Morvai has not said how much she will donate to Jobbik if elected from her expected monthly European salary of roughly 7,665 euros from EU taxpayers, much more than the wage of Hungarian Prime Minister Gordon Bajnai, an economist, who has vowed to just take “one symbolic Hungarian forint” per month as he deals with the economic crisis.
Jobbik’s Morvai and other European parliamentarians will also get a flat-rate monthly allowance to cover office expenses and travel in their home country of 4,202 euros, according to published figures. That’s on top of their daily allowance of 298 euros, from July, just for attending parliamentary sessions.

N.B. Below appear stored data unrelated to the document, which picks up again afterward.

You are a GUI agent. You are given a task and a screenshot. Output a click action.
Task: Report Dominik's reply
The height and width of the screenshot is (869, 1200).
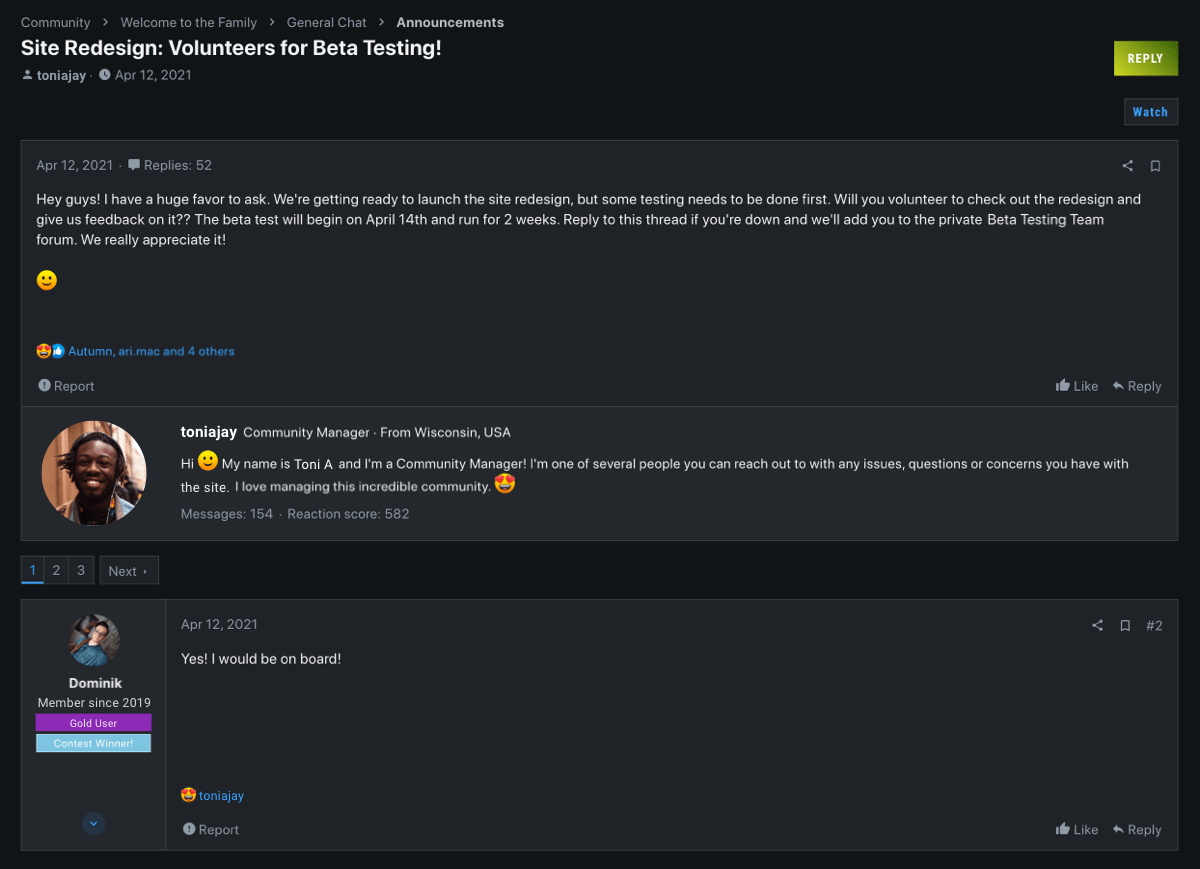click(x=211, y=829)
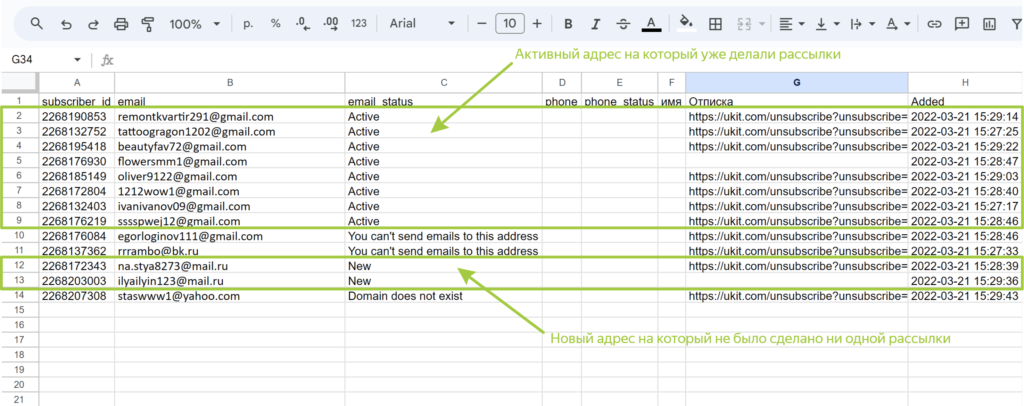Open the fill color paint bucket

click(x=686, y=23)
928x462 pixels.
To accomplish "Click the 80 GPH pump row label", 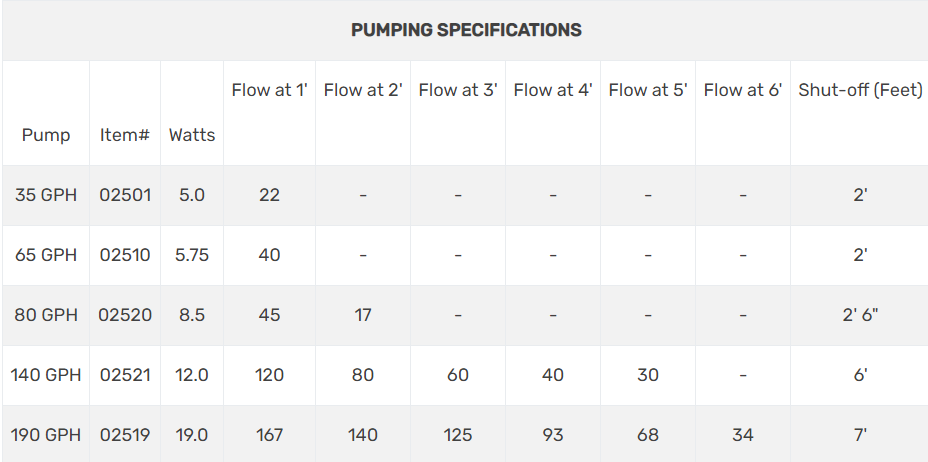I will [46, 315].
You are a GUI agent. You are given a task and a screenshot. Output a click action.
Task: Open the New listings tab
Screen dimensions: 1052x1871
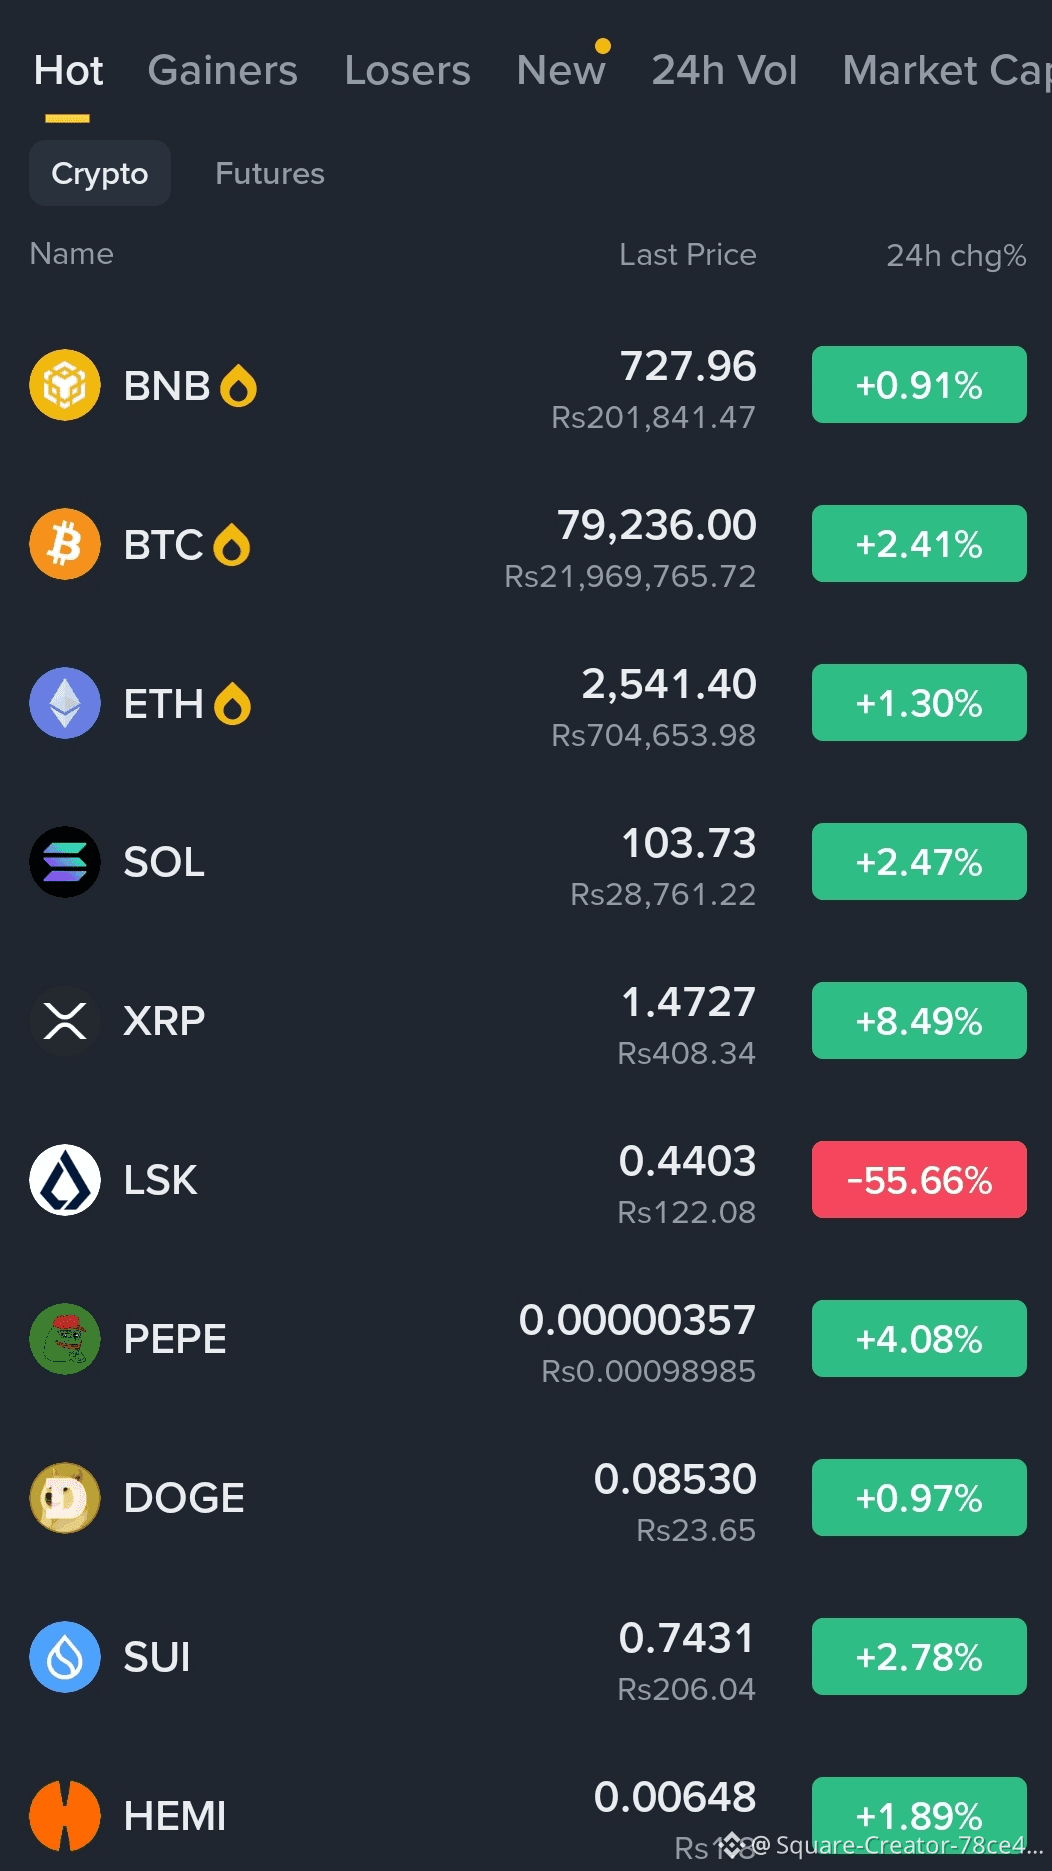coord(561,71)
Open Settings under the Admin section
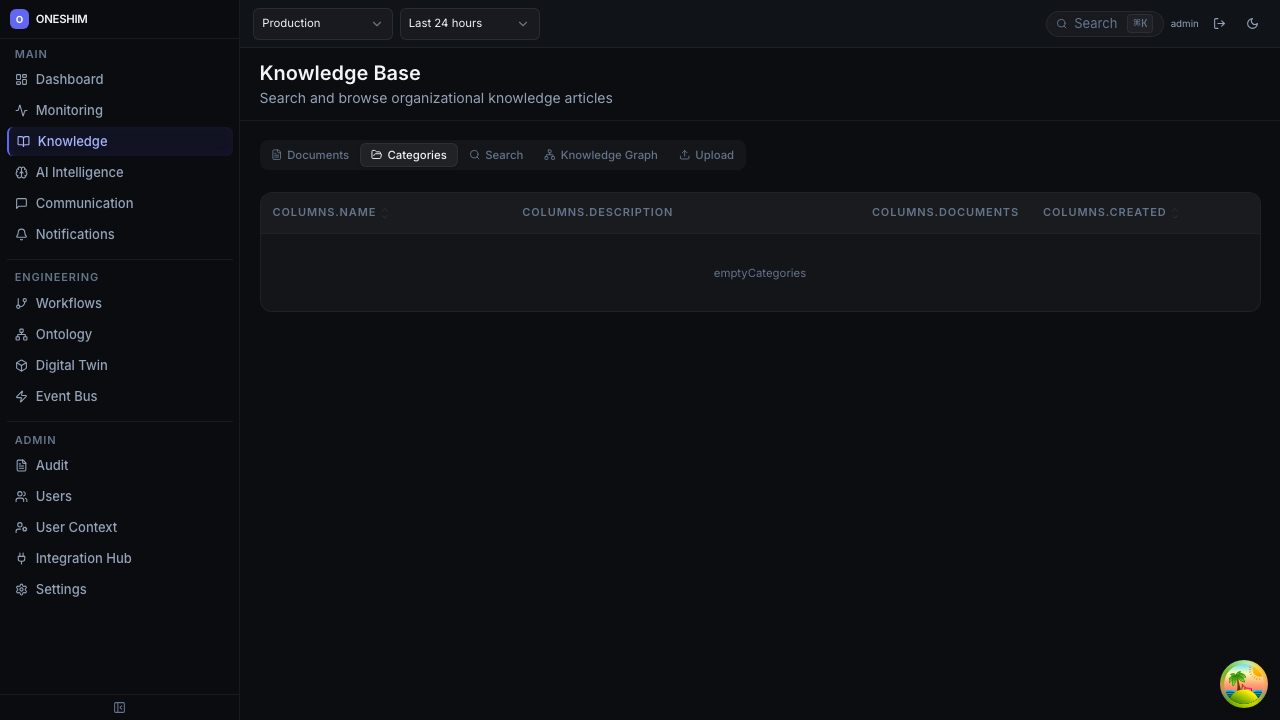This screenshot has width=1280, height=720. pos(61,589)
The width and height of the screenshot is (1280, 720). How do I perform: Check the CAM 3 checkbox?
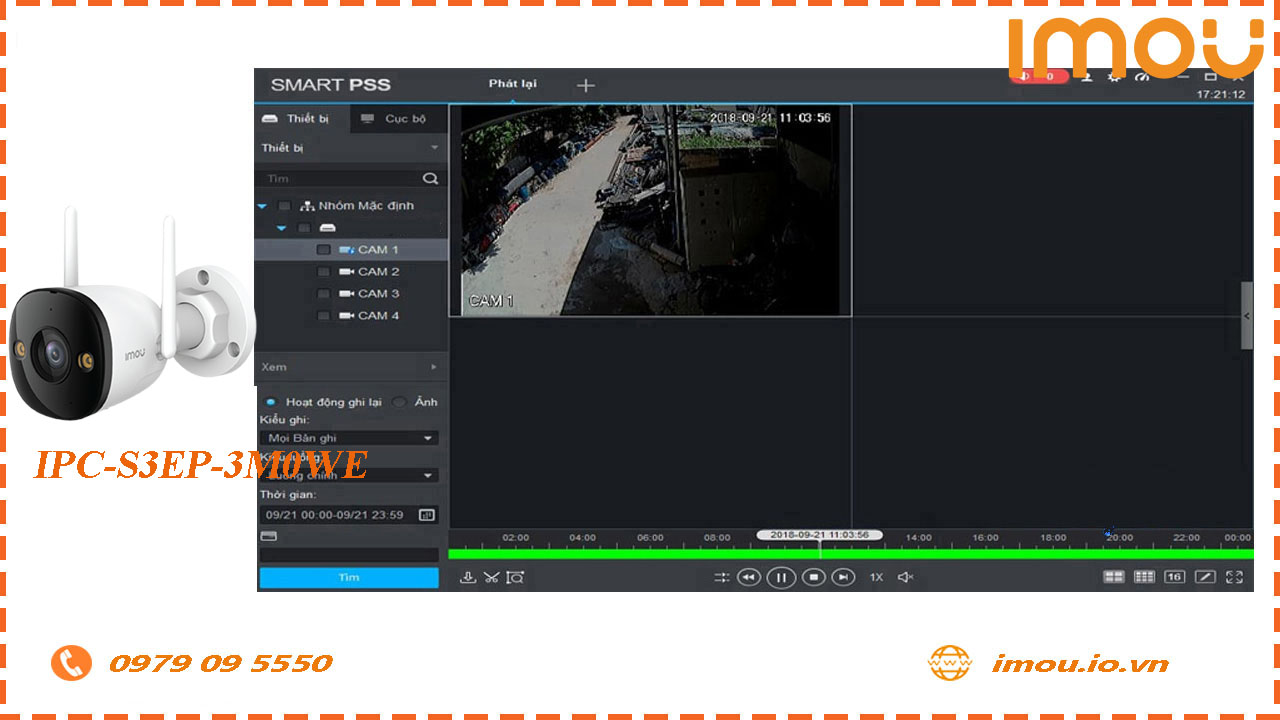pos(324,293)
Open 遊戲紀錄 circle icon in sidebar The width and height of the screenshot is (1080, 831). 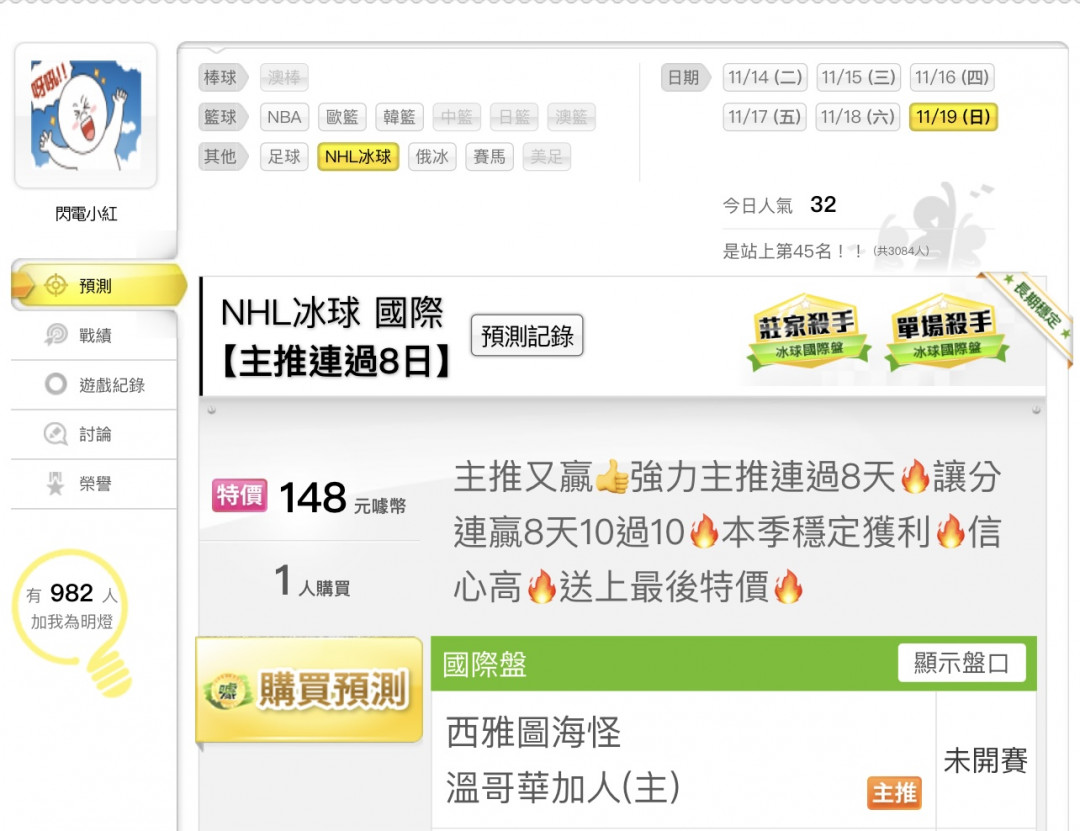(56, 384)
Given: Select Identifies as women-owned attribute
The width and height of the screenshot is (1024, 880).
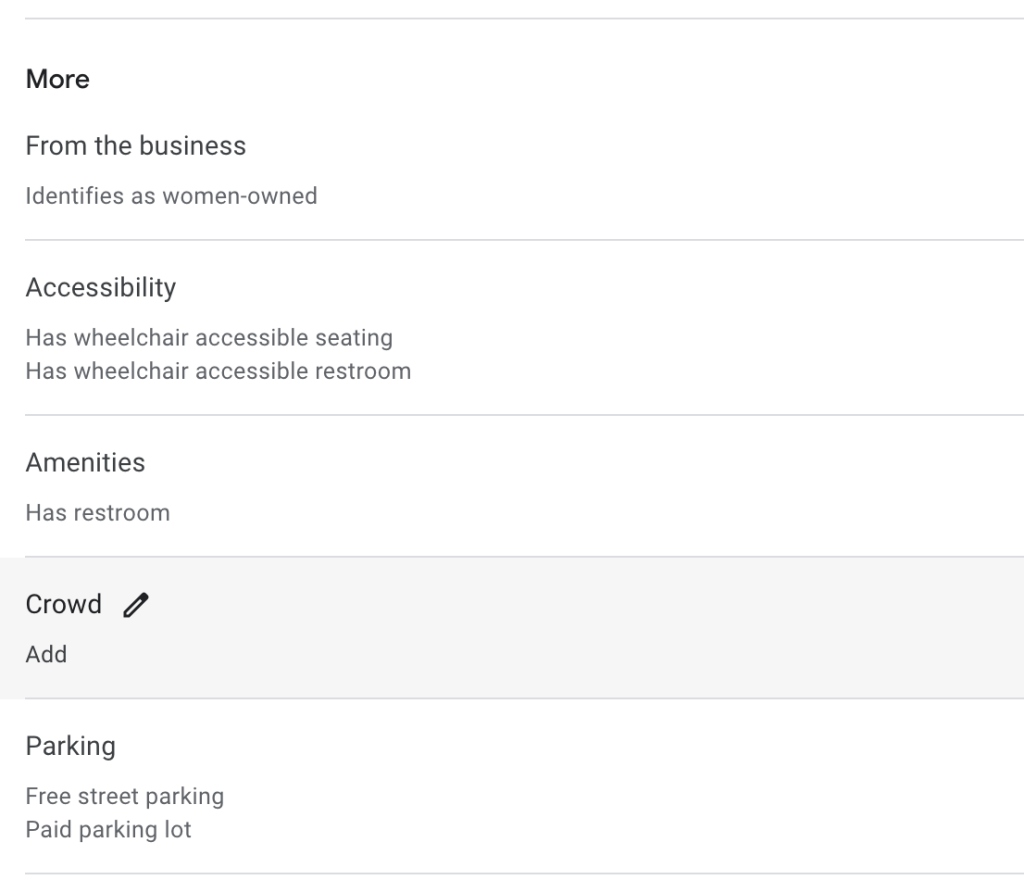Looking at the screenshot, I should point(171,196).
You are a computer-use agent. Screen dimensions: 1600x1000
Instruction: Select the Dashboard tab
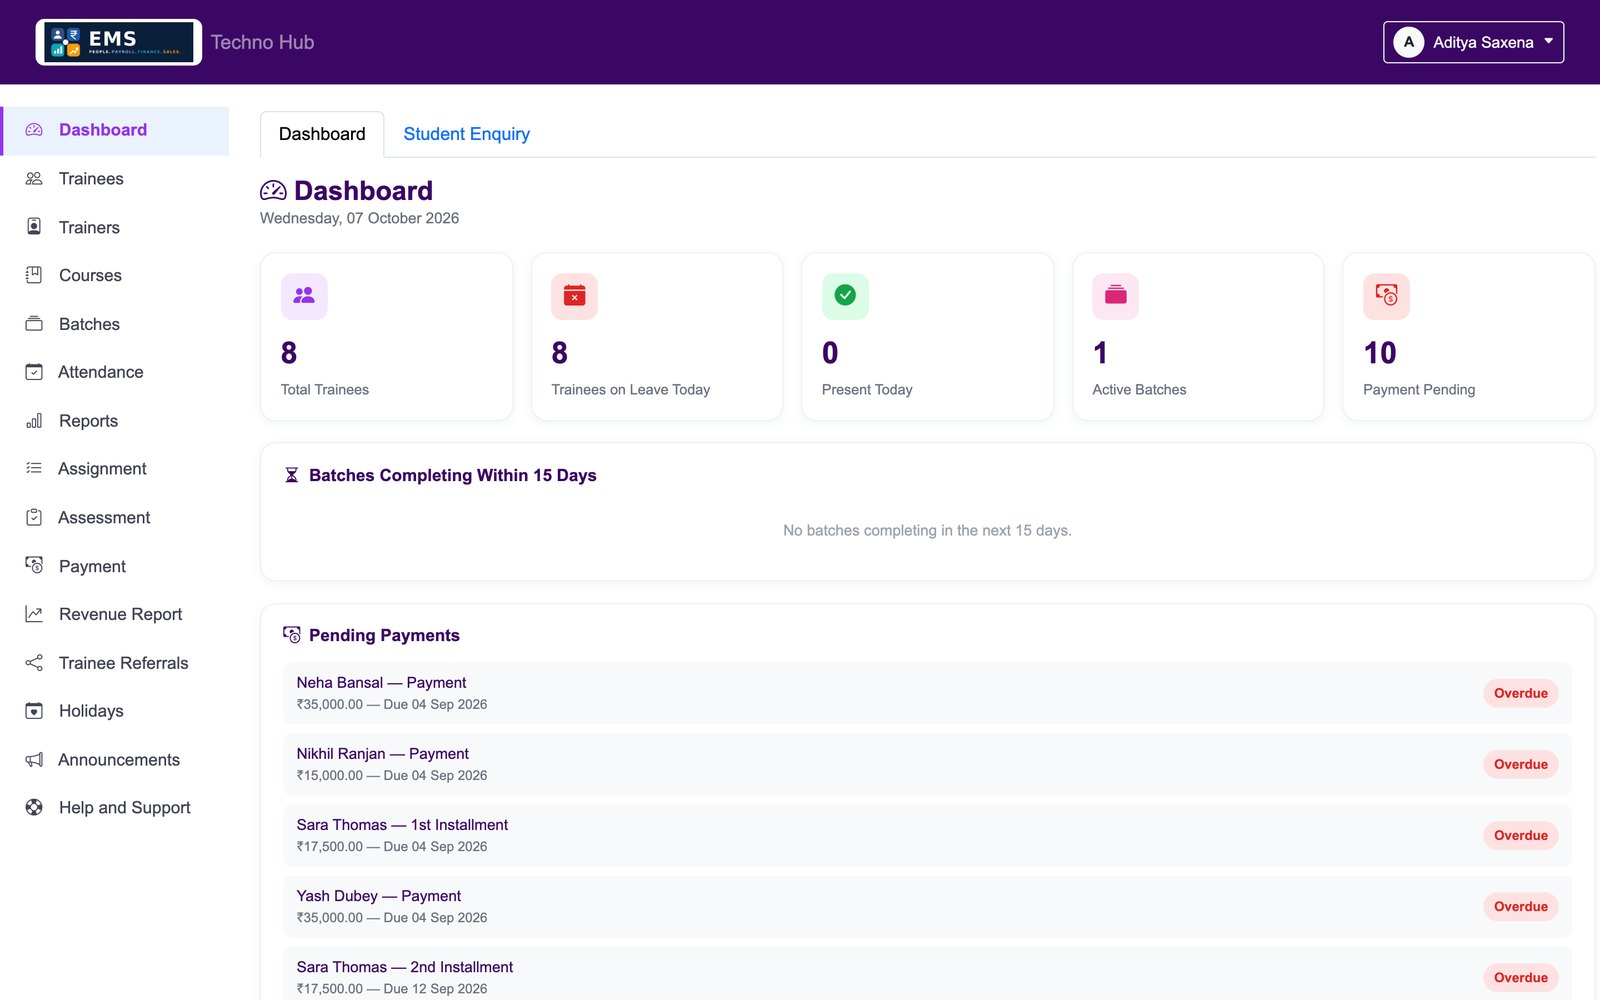pos(322,134)
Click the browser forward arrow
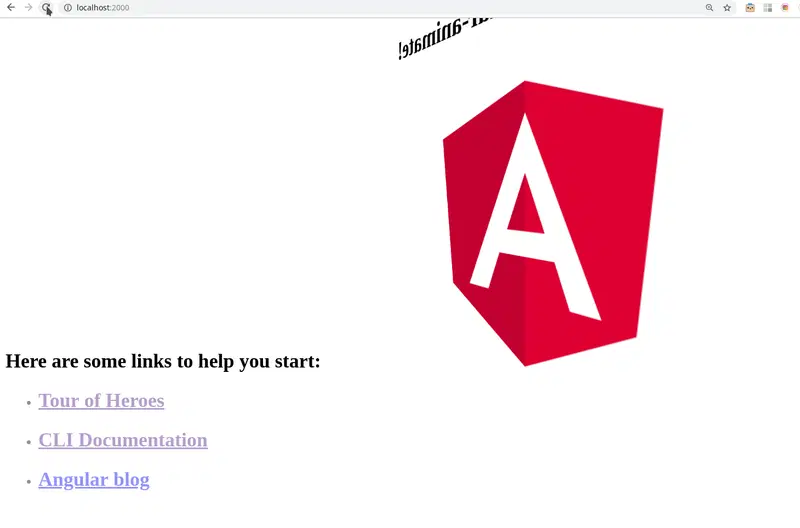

In addition, Morvai and her elected colleagues can claim for travel related to their official duties in Brussels and Strasbourg, as well as business class on air, or first class on rail.
THIRD PLACE
Despite controversies, surveys suggest Jobbik will come third and win at least one European seat in Hungary’s vote, behind the expected winner, the centre-right Fidesz opposition party, and the governing Socialists, whose support has plunged to an all-time low, amid unpopular austerity measures it says are needed to avoid the country’s bankruptcy.
A road builder in his 40s, who identifies himself as Attila Buhoc, says he won’t vote for Jobbik, but supports them anyway. “Jobbik works in the interests of ordinary Hungarians. I pay taxes but get little in return from the state. Hungarians like me can barely survive.”
Yet, on the streets of Budapest not everyone backs Jobbik. “For me it’s too extreme” says Mártha, 28, who recently became a mother. “I don’t really like them, they are so aggressive,” she adds, as she puts a pacifier in the mouth of her baby. “I don’t think I will vote for them.”
Analysts say extremism in Hungary and other European nations has been fueled by Europe’s worst economic crisis in recent memory and disappointment in the political process. However opinion polls also make clear that over half of Hungarians plan to stay away from the polls, including 39-year-old translator Gábor Básti.
NOT VOTING
“I don’t really feel like voting for any party really. I am somewhat disillusioned with all political players presently,” he explains.
Hungary joined the EU in 2004 with nine other mainly former Communist nations, followed by Romania and Bulgaria in 2007.
Básti suggests that people in the region have often high expectations that EU membership will improve domestic troubles overnight.”Probably everywhere in Europe, but in Hungary in particular, the whole election campaign is now centering around domestic issues. People are somewhat misled into believing that voting for this party or that party will somehow change something…” (Parts of this Worthy News story also airs via Deutsche Welle, Germany’s international broadcaster and affiliated networks).